Geddy Lee: Do Not Skip Chapter 3 of His Book
Back in April, when Geddy Lee of Rush announced the release of his memoirs, My Effin’ Life, the timing made sense. Rush’s career ended with their 40th-anniversary tour in 2015. Five years later, in 2020, drummer/lyricist Neil Peart succumbed to brain cancer, seemingly ending any hopes of a reunion. (Although, Lee and Alex Lifeson seem to have become open to the possibility of working together again.)
Lee’s post-2015 career has included some Rush projects (reissues, a pinball machine, and their own line of beer). In 2018, he published Geddy Lee’s Big Beautiful Book of Bass, which seems to have led to his recently released Paramount+ miniseries, Geddy Lee Asks: Are Bass Players Human Too?
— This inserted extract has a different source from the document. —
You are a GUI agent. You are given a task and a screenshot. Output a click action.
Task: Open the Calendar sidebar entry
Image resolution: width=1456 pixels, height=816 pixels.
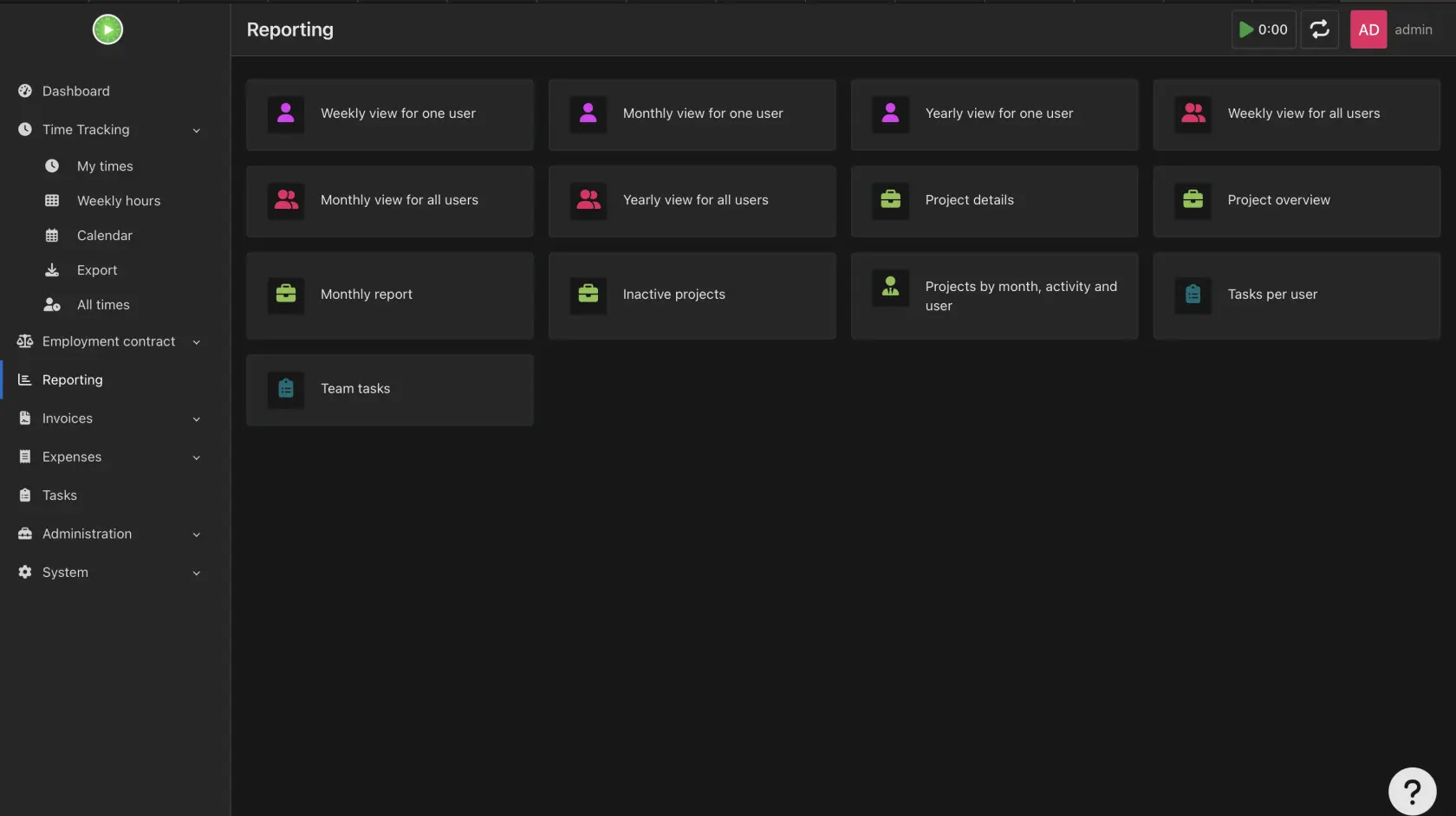click(105, 236)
After all of that, it seemed like a logical time to tell his full story and publish his memoirs. Rush fans were elated when it was announced that My Effin’ Life would hit bookstores in November 2023.
But reading the book now, the timing doesn’t feel just “logical,” it feels urgent. Yes, the book documents Rush’s career (from Lee’s perspective, of course). It doesn’t really get into the band until about page 100. Up until that point, Geddy writes about his childhood and how that childhood was influenced by generational trauma.
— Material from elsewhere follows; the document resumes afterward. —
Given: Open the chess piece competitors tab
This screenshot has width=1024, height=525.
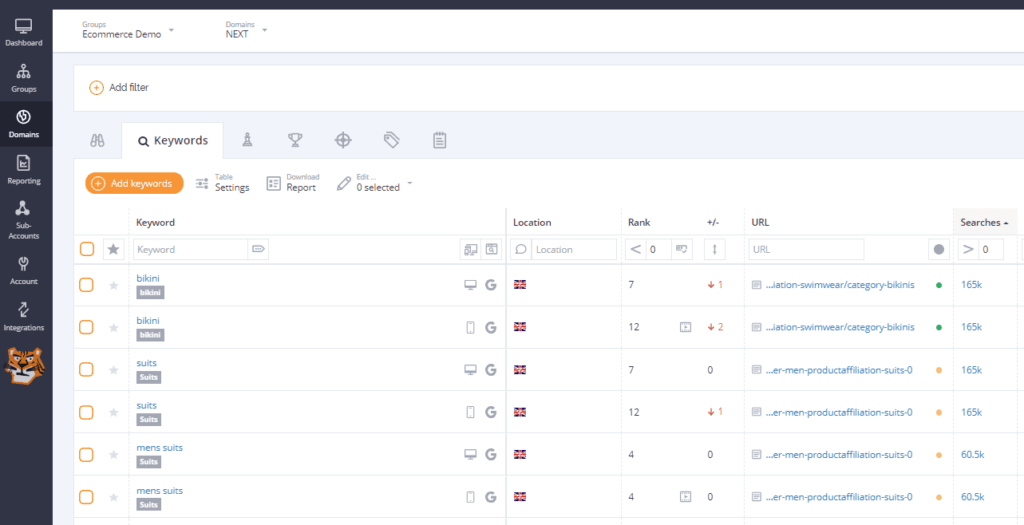Looking at the screenshot, I should coord(246,140).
In Geddy’s case, that generational trauma is a result of the fact that his parents, Morris and Mary Weinrib, were survivors of Nazi concentration camps. (Lee notes that these are “anglicized” versions of their original Yiddish names.) The first two chapters of the book cover his childhood in Canada. It includes stuff that you’d find in differing versions in many rock star bios. You’ll read about his memories of his parents and siblings, how he discovered his musical aptitude. He didn’t fit in at school, and he was bullied. He notes that their family would refer to gentiles (non-Jewish people) as “white people.” And he describes the antisemitic slurs he endured. (“Not exactly the way the world looks at us polite Canadians, eh?”) He recalls how his friendship with future Hockey Hall of Famer Steve Shutt helped keep him protected.
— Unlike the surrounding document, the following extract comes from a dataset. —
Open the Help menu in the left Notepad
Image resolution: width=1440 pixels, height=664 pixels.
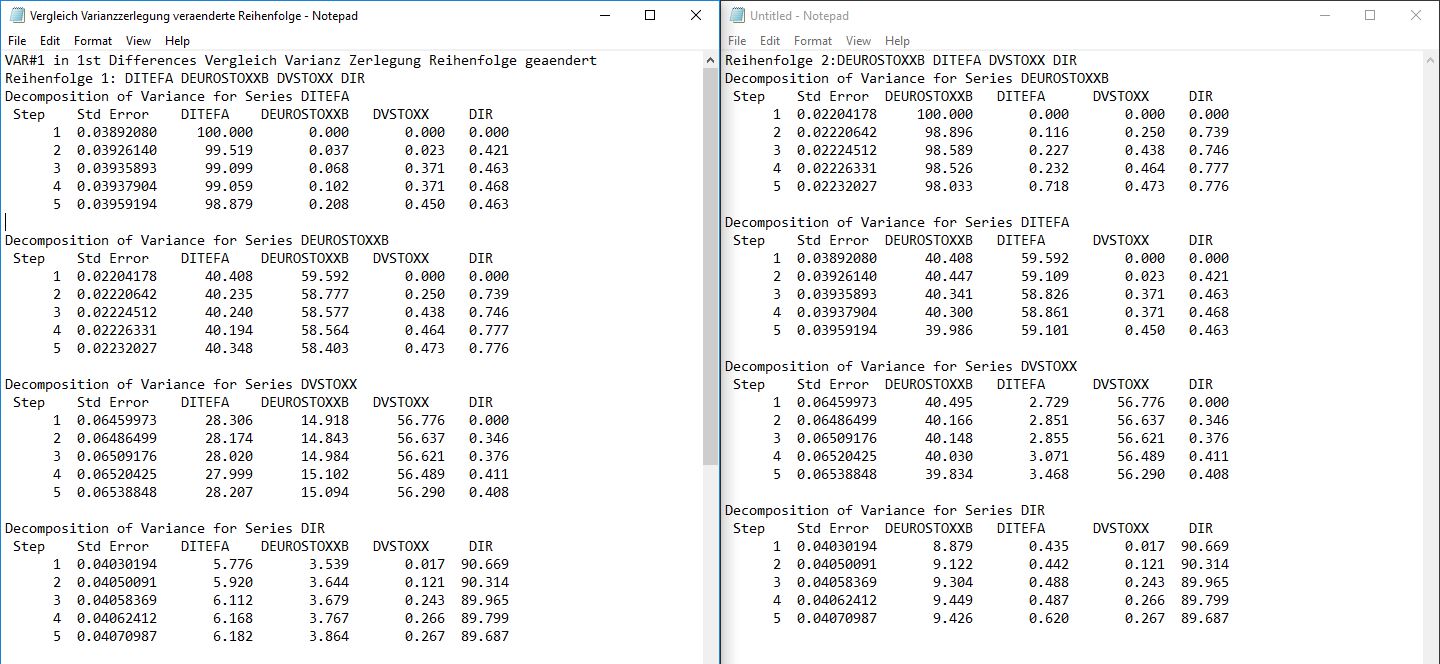(178, 41)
But at the end of chapter 2, he warns you that what comes next might be tough to read. “In the next chapter, I’m going to relate my parents’ experience of the war,” he writes. “After all, if it wasn’t for what happened to them then, I wouldn’t be here to tell you my tale now. I wouldn’t be the person who I am.”
He adds, “I feel both duty-bound and honoured to tell you their story. For their sake… I feel we’re living in an era that seems to have forgotten what can and will happen when fascism rears its head. I think we all need reminding of it in the face of those who either deny the past or never knew about it in the first place.”
But, he notes in what we would consider classic polite Canadian fashion, “If you find [this part] half as harrowing to read as I did writing it, you might be tempted to skip right along. If you do, I won’t blame you, and I’ll see you in chapter four.”
Geddy is right: a lot of people don’t know about the Holocaust. According to an Axios report earlier this year, a majority of U.S. states don’t have laws requiring public school students to learn about the Holocaust. A 2020 Pew Research survey revealed that, while most American adults know what the Holocaust was and approximately when it happened, fewer than half can correctly answer multiple-choice questions about the number of Jews who were murdered. Fewer than half understand the way Adolf Hitler came to power. Only two-thirds know that Nazi-created ghettos were parts of a city or town where Jews were forced to live. Less than half of Americans surveyed (43%) know that Adolf Hitler became chancellor of Germany through a democratic political process.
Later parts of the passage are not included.